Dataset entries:
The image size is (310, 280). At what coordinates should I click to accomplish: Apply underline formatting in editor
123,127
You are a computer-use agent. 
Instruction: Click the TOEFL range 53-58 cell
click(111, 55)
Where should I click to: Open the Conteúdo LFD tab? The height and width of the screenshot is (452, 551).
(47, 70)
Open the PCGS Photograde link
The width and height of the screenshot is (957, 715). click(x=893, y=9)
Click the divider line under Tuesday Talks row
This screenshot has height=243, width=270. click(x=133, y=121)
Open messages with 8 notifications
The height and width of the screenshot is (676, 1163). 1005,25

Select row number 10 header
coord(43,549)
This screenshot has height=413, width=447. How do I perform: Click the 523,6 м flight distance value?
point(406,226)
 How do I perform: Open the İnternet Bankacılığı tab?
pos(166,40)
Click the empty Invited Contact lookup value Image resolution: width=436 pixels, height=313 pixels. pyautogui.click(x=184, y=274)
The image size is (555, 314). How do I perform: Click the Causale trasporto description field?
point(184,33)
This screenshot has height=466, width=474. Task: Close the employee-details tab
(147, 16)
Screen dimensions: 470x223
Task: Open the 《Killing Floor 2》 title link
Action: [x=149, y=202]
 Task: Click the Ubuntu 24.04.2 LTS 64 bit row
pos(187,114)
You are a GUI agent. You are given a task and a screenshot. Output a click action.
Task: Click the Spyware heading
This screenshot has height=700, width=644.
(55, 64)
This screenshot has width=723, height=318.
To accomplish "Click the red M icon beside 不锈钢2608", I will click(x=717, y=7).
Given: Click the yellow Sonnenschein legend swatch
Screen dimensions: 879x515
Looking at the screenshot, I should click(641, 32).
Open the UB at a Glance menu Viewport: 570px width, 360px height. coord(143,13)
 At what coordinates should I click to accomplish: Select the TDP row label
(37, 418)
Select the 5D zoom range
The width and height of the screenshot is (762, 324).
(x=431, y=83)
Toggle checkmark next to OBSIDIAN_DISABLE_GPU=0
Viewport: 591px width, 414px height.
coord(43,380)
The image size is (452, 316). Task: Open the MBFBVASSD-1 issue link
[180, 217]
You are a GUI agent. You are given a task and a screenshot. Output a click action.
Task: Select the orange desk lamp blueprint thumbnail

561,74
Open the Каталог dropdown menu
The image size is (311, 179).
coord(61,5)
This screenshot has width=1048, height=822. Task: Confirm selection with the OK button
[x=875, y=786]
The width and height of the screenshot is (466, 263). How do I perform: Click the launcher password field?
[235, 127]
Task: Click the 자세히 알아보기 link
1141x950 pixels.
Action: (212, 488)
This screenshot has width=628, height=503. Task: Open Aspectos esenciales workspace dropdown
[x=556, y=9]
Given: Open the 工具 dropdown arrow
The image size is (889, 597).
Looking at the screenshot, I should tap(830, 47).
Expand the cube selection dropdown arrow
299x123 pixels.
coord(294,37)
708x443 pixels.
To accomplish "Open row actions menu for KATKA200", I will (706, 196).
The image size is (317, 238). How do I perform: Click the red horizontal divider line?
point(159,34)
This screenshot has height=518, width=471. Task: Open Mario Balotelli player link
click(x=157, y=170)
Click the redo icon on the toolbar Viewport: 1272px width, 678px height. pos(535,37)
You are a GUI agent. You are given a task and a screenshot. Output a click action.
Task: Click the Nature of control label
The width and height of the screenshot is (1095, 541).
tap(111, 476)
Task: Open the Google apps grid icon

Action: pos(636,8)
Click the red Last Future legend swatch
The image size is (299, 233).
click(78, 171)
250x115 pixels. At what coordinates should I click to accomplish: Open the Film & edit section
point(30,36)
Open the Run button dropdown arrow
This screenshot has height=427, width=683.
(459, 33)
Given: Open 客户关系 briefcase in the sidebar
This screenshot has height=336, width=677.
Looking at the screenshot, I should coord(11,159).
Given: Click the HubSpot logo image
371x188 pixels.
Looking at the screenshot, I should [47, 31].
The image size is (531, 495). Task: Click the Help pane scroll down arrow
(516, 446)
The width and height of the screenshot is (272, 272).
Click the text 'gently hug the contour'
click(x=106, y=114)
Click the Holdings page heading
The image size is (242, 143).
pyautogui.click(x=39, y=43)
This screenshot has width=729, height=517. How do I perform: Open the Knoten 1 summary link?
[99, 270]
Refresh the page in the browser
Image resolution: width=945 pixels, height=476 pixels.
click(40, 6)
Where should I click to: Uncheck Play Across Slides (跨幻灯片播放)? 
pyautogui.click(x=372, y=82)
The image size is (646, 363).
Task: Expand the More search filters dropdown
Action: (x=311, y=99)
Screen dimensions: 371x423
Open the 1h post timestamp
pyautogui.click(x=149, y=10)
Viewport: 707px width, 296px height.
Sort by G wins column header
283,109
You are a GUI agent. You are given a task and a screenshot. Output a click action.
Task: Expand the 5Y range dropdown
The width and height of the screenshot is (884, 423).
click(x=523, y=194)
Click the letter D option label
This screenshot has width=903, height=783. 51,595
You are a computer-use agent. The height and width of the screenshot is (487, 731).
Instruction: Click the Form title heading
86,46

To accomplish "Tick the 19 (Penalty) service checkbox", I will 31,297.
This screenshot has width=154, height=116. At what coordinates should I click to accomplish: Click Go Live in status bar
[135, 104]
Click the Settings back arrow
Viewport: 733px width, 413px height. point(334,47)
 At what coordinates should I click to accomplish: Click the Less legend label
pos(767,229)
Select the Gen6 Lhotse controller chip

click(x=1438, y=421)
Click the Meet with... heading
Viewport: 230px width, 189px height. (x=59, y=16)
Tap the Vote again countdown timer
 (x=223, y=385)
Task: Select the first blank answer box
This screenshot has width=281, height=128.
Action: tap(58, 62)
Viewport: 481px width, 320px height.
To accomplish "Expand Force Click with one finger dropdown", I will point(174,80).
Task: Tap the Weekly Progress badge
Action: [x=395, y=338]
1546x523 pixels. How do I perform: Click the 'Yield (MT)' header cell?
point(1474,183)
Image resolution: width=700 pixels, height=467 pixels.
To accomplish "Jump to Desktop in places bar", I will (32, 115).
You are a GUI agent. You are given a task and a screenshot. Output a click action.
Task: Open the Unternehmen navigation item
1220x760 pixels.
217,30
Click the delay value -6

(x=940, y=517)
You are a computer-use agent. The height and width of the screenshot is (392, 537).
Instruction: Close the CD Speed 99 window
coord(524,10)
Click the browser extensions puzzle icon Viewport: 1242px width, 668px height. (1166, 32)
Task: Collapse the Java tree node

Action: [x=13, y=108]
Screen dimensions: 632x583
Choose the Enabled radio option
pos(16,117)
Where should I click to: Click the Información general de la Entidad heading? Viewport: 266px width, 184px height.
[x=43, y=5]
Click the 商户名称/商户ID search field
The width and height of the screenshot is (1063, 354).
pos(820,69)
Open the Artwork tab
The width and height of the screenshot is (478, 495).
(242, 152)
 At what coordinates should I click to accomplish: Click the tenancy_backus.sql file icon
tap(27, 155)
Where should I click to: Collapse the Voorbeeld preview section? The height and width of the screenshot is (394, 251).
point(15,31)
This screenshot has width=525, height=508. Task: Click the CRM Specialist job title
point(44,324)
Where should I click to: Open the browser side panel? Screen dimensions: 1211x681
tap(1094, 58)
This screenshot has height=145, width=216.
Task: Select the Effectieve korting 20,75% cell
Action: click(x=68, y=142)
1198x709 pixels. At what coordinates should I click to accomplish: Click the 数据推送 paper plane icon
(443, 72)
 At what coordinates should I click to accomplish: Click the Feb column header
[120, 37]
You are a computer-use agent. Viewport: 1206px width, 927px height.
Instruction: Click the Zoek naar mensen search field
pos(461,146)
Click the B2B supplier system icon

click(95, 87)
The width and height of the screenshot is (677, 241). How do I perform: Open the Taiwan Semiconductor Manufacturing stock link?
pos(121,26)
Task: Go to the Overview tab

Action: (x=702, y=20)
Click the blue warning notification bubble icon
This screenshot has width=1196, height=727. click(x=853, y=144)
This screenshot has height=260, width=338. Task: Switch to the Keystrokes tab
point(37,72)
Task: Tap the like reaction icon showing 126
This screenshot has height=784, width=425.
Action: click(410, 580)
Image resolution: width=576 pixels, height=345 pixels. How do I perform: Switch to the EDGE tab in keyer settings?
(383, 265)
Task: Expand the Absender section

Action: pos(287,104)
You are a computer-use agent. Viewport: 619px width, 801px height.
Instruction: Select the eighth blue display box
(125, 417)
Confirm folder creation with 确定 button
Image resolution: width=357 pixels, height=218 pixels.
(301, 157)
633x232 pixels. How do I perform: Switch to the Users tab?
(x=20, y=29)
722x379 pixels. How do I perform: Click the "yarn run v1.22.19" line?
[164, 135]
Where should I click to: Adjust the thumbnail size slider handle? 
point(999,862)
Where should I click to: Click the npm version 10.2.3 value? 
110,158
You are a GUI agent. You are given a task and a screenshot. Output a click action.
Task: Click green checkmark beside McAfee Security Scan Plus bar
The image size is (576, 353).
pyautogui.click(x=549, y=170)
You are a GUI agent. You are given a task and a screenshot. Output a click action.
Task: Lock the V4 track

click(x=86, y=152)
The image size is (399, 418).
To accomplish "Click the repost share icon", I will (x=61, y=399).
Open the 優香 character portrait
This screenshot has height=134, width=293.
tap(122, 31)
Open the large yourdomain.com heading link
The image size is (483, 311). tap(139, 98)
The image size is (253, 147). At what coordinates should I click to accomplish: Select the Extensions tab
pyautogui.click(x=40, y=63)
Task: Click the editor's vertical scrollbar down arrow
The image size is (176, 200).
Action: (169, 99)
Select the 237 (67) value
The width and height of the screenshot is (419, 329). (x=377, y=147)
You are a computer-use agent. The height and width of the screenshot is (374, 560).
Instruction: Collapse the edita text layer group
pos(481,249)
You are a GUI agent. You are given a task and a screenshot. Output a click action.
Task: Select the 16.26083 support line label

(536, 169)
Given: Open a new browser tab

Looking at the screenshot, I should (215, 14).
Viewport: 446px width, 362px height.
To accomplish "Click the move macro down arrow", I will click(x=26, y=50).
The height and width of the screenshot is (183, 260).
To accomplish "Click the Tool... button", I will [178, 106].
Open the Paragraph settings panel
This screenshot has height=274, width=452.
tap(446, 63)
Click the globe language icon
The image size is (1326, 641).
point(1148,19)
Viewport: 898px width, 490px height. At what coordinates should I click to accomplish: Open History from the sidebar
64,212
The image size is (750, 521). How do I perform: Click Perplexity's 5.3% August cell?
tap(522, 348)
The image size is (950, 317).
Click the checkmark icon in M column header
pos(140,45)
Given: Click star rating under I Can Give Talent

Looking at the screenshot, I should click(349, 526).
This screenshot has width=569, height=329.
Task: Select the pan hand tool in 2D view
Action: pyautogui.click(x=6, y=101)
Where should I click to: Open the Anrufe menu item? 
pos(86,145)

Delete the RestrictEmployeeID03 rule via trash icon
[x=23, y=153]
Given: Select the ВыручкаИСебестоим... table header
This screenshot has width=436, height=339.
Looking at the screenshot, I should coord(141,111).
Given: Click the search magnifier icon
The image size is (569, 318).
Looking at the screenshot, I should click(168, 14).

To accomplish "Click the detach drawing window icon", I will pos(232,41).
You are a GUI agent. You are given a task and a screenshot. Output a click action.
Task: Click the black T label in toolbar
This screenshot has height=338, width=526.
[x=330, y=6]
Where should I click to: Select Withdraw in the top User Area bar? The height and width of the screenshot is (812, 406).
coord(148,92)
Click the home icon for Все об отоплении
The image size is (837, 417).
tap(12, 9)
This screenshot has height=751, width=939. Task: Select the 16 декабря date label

Work required - Write out exactly the lines that fall from the line with "Open the large yourdomain.com heading link" to the line with "is (374, 560)." in the records above, keeping both ends.

Answer box -
Open the large yourdomain.com heading link
The image size is (483, 311). tap(139, 98)
The image size is (253, 147). At what coordinates should I click to accomplish: Select the Extensions tab
pyautogui.click(x=40, y=63)
Task: Click the editor's vertical scrollbar down arrow
The image size is (176, 200).
Action: (169, 99)
Select the 237 (67) value
The width and height of the screenshot is (419, 329). (x=377, y=147)
You are a computer-use agent. The height and width of the screenshot is (374, 560).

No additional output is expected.